Mentally, he couldn't—and wouldn't try to—deny that he was immensely and genuinely happy, as well as relieved, to have made it through the terrible and legendary Months of Demons so masterfully and peacefully. It was an unprecedented victory that none of his noble predecessors in Border Town had ever come close to achieving. Civilian casualties were statistically nil, and the town hadn't just survived; it had thrived under the fury of the blizzard.

However, the militiaman Svend's proud words wouldn't stop echoing and hammering in the back of his strategic mind like an uncomfortable and frightening military warning bell.

*Our Lord Commander's hunting ground.*

The disproportionate influence the outsider William was gaining in the muddy streets and courtyards of Border Town was rapidly exceeding the normal and healthy limits of mere military gratitude or respect for a hero.

It was actively turning into a religious and deeply concerning cult of personality.

Roland began to see the cracks in his own reign.

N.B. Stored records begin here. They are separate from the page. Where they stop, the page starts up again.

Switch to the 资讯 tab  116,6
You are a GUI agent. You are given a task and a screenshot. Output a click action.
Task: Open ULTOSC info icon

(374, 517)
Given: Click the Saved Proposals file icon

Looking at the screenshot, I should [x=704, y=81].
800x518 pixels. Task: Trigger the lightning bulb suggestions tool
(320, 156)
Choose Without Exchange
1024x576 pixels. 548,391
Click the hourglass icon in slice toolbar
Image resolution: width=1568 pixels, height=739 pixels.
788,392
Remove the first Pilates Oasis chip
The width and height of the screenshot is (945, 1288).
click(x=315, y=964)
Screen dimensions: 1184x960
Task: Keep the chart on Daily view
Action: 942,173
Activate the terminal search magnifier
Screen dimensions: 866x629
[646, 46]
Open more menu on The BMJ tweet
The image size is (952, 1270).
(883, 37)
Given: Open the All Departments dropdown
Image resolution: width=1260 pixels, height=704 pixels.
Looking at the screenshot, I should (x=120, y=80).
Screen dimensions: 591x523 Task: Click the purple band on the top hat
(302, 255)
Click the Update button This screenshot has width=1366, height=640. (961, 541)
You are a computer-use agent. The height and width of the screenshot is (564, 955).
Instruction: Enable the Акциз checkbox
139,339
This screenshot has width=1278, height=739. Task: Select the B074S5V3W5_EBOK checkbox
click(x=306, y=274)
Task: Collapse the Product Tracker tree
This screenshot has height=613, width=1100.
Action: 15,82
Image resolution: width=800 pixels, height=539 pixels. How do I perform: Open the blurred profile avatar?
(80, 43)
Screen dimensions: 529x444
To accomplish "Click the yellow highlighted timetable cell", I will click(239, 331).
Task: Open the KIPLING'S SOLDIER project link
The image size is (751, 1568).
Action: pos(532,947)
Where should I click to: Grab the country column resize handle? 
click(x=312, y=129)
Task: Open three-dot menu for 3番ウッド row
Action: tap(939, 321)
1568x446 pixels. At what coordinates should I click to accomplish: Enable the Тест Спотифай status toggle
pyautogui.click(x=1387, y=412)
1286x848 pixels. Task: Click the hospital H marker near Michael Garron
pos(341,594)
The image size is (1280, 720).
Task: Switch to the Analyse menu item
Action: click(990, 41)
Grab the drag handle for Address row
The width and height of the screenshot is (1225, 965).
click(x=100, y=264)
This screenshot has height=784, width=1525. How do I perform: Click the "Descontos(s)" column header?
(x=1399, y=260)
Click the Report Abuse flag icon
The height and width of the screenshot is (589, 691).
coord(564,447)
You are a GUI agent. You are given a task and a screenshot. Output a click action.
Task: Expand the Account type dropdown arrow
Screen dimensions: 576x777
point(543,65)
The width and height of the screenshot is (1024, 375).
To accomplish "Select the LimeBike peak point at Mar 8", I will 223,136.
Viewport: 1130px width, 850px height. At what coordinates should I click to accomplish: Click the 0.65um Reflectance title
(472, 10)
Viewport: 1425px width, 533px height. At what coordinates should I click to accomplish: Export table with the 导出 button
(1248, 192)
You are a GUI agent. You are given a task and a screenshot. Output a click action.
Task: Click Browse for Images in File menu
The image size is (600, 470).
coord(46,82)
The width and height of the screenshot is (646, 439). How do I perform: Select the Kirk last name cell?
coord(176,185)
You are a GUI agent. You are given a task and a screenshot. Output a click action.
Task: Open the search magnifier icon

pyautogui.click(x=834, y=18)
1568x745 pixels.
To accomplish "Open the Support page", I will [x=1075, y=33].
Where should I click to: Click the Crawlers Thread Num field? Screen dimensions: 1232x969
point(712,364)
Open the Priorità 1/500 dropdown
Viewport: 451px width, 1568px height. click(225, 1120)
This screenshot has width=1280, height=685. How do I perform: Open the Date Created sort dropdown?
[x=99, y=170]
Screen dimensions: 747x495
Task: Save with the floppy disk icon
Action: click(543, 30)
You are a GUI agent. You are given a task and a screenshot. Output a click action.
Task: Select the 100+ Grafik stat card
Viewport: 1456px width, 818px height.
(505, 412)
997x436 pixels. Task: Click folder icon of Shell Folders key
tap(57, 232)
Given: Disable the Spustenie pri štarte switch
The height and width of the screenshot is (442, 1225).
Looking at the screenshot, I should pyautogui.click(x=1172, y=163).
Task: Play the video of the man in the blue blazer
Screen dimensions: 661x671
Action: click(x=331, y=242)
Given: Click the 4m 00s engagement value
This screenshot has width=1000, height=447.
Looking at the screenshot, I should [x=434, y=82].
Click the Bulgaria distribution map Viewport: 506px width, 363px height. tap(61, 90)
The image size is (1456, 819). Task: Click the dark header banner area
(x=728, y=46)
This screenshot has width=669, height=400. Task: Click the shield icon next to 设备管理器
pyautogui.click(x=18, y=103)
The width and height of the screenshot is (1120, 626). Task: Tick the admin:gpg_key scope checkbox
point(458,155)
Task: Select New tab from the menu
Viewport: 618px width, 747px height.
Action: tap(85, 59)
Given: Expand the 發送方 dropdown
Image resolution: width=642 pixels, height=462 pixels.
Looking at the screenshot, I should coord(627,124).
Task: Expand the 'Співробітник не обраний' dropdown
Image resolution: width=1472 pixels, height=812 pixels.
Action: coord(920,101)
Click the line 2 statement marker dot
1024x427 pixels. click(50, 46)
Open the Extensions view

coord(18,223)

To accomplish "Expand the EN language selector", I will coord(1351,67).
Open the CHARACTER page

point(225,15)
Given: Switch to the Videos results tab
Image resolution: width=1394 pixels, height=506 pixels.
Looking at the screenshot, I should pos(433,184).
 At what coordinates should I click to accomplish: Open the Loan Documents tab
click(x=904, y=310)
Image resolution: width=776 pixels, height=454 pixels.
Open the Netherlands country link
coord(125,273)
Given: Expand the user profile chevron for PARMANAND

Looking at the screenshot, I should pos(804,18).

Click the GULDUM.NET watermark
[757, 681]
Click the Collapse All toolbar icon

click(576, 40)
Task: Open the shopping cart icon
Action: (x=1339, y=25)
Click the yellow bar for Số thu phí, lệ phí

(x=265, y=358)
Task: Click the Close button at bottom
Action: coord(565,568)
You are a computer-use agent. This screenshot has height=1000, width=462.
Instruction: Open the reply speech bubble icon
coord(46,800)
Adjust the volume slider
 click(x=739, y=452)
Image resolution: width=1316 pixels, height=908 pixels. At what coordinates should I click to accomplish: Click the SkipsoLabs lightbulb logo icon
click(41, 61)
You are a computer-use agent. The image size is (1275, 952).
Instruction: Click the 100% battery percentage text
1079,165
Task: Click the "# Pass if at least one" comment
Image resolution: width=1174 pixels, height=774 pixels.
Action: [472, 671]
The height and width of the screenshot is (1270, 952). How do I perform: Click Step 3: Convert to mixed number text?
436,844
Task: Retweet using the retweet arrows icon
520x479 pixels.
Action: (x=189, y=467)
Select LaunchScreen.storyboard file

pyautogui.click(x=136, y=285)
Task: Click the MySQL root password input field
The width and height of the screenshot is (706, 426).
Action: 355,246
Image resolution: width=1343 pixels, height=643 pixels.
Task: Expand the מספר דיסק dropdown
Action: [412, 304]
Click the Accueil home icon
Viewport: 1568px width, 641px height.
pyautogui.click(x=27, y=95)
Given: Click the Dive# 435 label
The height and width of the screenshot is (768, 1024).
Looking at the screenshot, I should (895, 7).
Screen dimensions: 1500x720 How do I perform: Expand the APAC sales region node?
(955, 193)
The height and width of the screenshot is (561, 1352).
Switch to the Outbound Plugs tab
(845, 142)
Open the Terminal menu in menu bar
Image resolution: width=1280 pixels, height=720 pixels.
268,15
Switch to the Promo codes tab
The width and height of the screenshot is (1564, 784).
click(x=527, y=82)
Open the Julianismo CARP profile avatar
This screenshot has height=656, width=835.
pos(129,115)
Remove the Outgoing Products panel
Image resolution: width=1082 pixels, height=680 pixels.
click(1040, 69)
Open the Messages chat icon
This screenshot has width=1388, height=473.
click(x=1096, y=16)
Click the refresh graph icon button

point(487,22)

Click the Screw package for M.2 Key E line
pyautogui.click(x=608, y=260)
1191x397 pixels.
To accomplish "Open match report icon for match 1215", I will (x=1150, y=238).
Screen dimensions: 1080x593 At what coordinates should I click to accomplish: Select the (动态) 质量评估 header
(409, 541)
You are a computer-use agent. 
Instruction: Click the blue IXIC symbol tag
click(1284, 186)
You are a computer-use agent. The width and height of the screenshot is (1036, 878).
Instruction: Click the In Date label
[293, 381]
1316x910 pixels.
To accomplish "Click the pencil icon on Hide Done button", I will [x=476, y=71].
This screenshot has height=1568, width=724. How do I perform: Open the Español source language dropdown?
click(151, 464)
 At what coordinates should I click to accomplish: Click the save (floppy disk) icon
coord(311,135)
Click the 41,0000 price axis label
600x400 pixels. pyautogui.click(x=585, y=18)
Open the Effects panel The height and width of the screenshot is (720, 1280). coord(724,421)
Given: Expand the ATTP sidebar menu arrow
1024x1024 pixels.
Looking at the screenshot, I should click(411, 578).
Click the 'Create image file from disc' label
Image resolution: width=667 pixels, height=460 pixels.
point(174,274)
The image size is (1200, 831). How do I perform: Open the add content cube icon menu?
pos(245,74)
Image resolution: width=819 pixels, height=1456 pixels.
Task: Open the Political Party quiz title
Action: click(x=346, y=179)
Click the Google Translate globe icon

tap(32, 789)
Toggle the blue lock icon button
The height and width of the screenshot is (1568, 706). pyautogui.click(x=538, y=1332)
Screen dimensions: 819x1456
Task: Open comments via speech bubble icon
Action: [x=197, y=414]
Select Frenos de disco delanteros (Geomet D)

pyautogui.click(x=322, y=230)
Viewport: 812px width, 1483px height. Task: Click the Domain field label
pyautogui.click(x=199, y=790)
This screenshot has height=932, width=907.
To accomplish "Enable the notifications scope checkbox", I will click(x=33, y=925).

The army wasn't just formally loyal to Roland as their food provider and blue-blooded sovereign; the militia was, in fact, in the trenches and in their hearts, idolizing William as an incarnate demigod of war. And Roland was a smart engineer, but above all, a student of the harsh human history of his previous world—enough to know an indisputable golden rule that governed all nations: he who holds unconditional control of the army and the swords, holds the true and absolute power of the State.

Kings fell easily when generals were loved by the troops.

His solitary hegemony was being devoured, little by little. His astute royal decrees, his industrial plans, and even the unbreakable cement itself that he had idealized on the drawing board were being overshadowed by the absurdly charismatic blood and brutality of an invincible outsider who fought in the mud alongside the commoners.

More and more recruits, in informal ceremonies that escaped the Prince's control, swore direct, lifelong, and personal loyalty to William, exactly as Erik and his squad had openly done in the training courtyard. If the order was given, Roland knew the bitter truth: those men would die for William without hesitation, before accepting to die for a Prince who commanded from a heated office.

The pieces on the political chessboard of the small, snowy Border Town were moving dangerously and silently out of his reach.

Arthur held the unquestionable logic of logistics, the control of numbers, infrastructure, and a political intelligence that made Barov look like a senile apprentice.

William held unparalleled brute force, the feverish hearts, and the sharp spears of the men.

What if those two outsiders—who not only possessed everyone's loyalty but had also demonstrated possessing frightening and incomprehensible magical abilities—woke up one day, drank some bad wine, and decided, in a quick chat, that the Fourth Prince of Graycastle was an administrative hindrance to the town's growth?

The conclusion was spine-chilling: Roland would be deposed, chained, or silently decapitated in less than a winter's day, without the very militia he fed caring to lift a single finger, a single musket, to defend him.

They would probably applaud the new rulers.

The incredibly cold north wind blew against Roland's face, making the flap of his fur cloak flutter, but the icy and paralyzing chill that ran down his entire spine definitely didn't come from the mountain snow; it came from the primal fear of losing control.

He urgently needed to secure his supreme and unquestionable authority as the monarch of the new world.

He needed to balance the scales of military and mystical power that tilted aggressively to William's and Arthur's side, before the brutal gears of that new and accelerated industrial era he had helped create crushed him like a mere obsolete pawn in their history.

Roland clenched both fists with extreme force inside his furry gloves, his gray eyes focused on the tall, gray stone towers of his own castle in the distance. He needed to take definitive action regarding the dichotomy of William and Arthur, and he needed to be insidiously meticulous not to trigger a civil war in his own backyard.

The winter against the beasts was ending, but the real war for the throne of Border Town was just beginning.

And Roland Wimbledon wasn't going to lose.